"Keberhasilan strategi administrasi perpajakan di satu negara tidak berarti akan menghasilan kesuksesan yang sama di tempat lain," tutur Head of Delegation Papua Nugini dalam Head of Delegation Sesi ke-4 di Pelataran Borubudur Heritage Convention Center pada pertemuan tahunan SGATAR ke-49 hari kedua (Kamis, 24/10).

Sam Koim memaparkan terkait update tax reform di Papua Nugini dan berdasarkan pengalamannya, setiap negara menyajikan serangkaian tantangan unik dalam mengatasi ketidakpatuhan.

“Papua Nugini memiliki berbagai tantangan unik sehingga reformasi harus dirancang kompatibel dalam mengatasi tantangan tersebut.

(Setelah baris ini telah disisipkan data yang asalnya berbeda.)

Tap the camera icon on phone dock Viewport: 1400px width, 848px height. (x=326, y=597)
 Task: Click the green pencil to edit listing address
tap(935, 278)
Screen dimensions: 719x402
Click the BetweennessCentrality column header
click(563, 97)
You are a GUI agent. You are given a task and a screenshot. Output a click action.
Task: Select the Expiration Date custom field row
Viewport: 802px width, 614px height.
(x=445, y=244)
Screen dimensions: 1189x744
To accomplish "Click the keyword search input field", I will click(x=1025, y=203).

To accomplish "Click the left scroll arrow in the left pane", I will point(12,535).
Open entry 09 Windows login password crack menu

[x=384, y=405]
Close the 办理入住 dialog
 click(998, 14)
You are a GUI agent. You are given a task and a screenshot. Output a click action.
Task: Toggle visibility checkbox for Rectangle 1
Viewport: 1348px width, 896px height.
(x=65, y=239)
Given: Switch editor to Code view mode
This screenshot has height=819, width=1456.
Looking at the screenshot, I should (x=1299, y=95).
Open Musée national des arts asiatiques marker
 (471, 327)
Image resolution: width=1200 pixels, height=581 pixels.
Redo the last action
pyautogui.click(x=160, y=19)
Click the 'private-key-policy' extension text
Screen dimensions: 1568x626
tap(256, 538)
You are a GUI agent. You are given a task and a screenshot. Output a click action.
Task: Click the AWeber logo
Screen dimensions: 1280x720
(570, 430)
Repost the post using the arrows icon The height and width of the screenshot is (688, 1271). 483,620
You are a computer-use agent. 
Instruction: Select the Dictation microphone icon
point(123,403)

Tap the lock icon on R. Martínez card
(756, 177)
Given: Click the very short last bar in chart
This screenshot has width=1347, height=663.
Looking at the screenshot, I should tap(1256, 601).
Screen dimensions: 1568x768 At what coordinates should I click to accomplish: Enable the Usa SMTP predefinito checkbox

Tantangan yang dihadapi antara lain tingkat kepatuhan yang berkisar pada angka 9%, gross under-reporting, utang sebesar K5 miliar, dan prevalent fraud dalam GST,” tambah Sam Koim.

Oleh karena itu, Papua Nugini menyusun Strategi Pendapatan Jangka Menengah (MTRS) 2018-2022, yang diadopsi oleh Pemerintah Papua Nugini pada November 2017. Pada MTRS tersebut, Papua Nugini menetapkan jalur untuk transformasi IRC menjadi administrasi pajak yang modern dan efisien untuk mendukung kebutuhan pembangunan Papua Nugini, didukung oleh IMF dan Bank Dunia.

“Papua Nugini telah melakukan beberapa reformasi, di antarnya Reformasi Legislatif UU Administrasi Pajak (“TAA”), penyederhanaan UU Pajak Penghasilan menggantikan UU 1959, peluncuran Pajak Keuntungan Modal dan Usaha Kecil Menengah, pendirian Kantor Wajib Pajak Besar (LTO), dan pembentukan sembilan proyek MTRS,” jelasnya.

Dalam paparan tersebut, terdapat beberapa hal yang digarisbawahi dari penilaian organisasi sebelum reform di antaranya adalah inefisiensi dalam pencatatan dan pengawasan, produktivitas yang rendah, sistem yang lemah, kurangnya keahlian, koordinasi dan monitoring, serta disrupsi perubahan.

“Dalam memanajemen disrupsi perubahan, dilakukan beberapa tahapan yaitu melalui RAS, SIGTAS, dan ITAS. Proses ini merupakan perubahan bertahap dari sistem manual menjadi kalkulasi otomatis dan sistem eportal,” tutup HoD Papua Nugini tersebut.